Os pássaros conhecem esse segredo, conhecem a magia e, logo após as chuvas, as tempestades, voam alegremente com energia renovada. Deslizam por esse oceano suspenso como se conversassem com o infinito, como se conversassem com o divino, voam e cantam cada vez mais alegres. É como se cada voo, cada pirueta, cada acrobacia, pareça uma pequena oração escrita sem palavras.
Olho a alegria dos pássaros sob o céu azul e, acreditando estar preso ao chão, esqueço que também posso voar, não com asas, mas com a imaginação, com a fé, com o coração e com a capacidade de recomeçar.
O azul do céu nos ensina que sua grandeza não precisa de arrogância (infelizmente, o que mais vemos hoje em dia), não precisa gritar para chamar a atenção, não precisa de mentiras ou de violência.

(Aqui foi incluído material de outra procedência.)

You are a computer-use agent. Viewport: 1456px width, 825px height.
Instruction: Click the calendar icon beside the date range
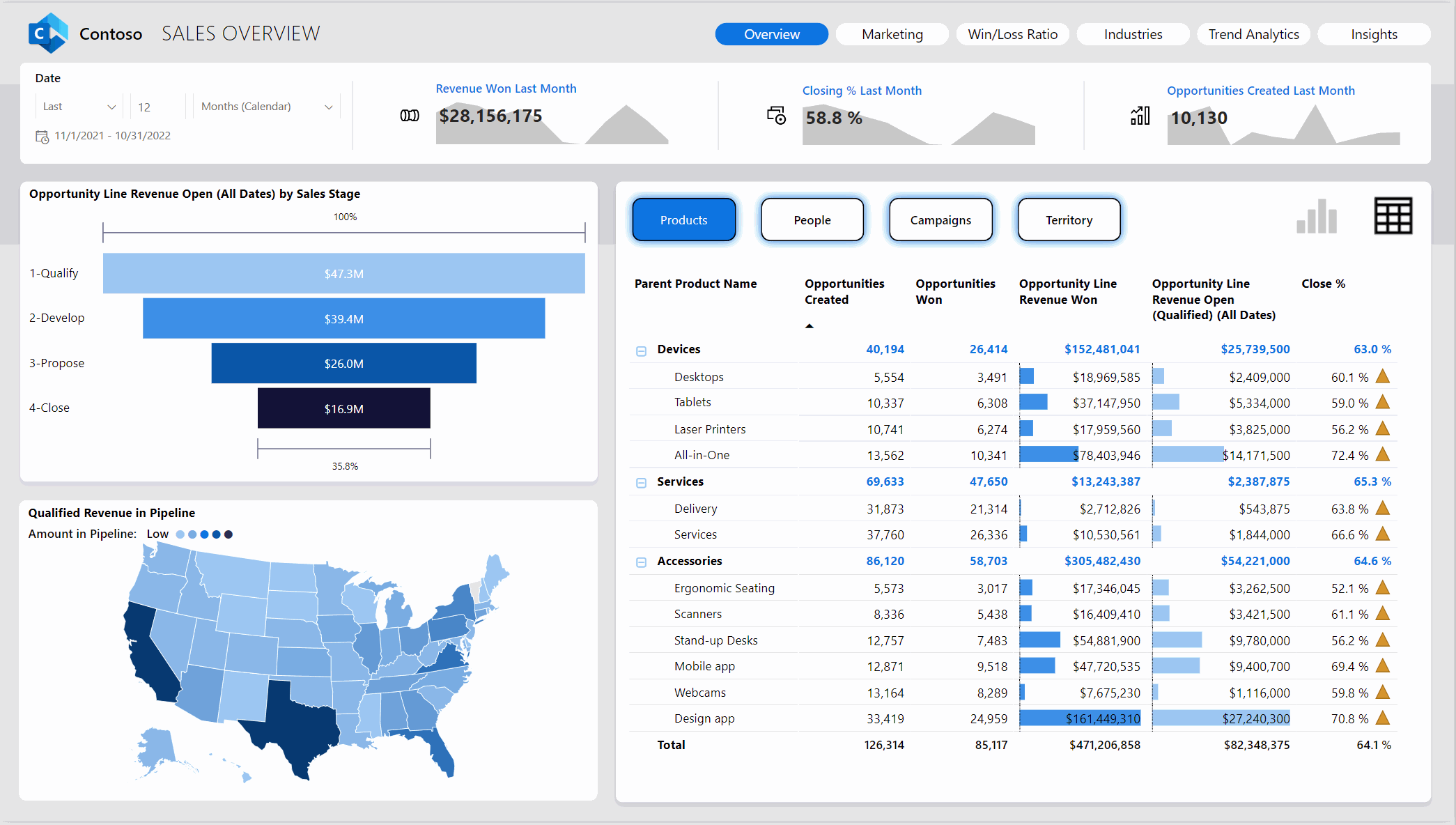tap(42, 137)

O céu é gigante, infinito, abraça montanhas, rios, cidades e pessoas e, mesmo assim, da forma mais humilde, sem estardalhaço. E, a nós, é permitido escolher se queremos sua luz ou sua sombra. Aliás, para nós, é permitido escolher entre abaixar a cabeça e se lamentar da vida ou erguer a cabeça, colocar um sorriso no rosto, e olhar para o infinito agradecendo pela sua existência.
A escolha é sempre sua.
Talvez, a felicidade seja um pouco parecida com esse azul, está acima de nós o dia inteiro, mas só se revela quando encontramos tempo para levantar a cabeça. Talvez, a felicidade esteja muito mais próxima de nós do que imaginamos. Talvez, basta um olhar diferenciado. Talvez, basta admirar o céu azul, agradecer e sorrir.
No fim, descobrimos que o céu nunca mudou, fomos nós que mudamos. E, sempre que recuperamos a delicadeza de contemplá-lo, uma parte esquecida da infância volta a respirar. O azul continua lá, infinito e generoso, lembrando que a esperança também tem cor.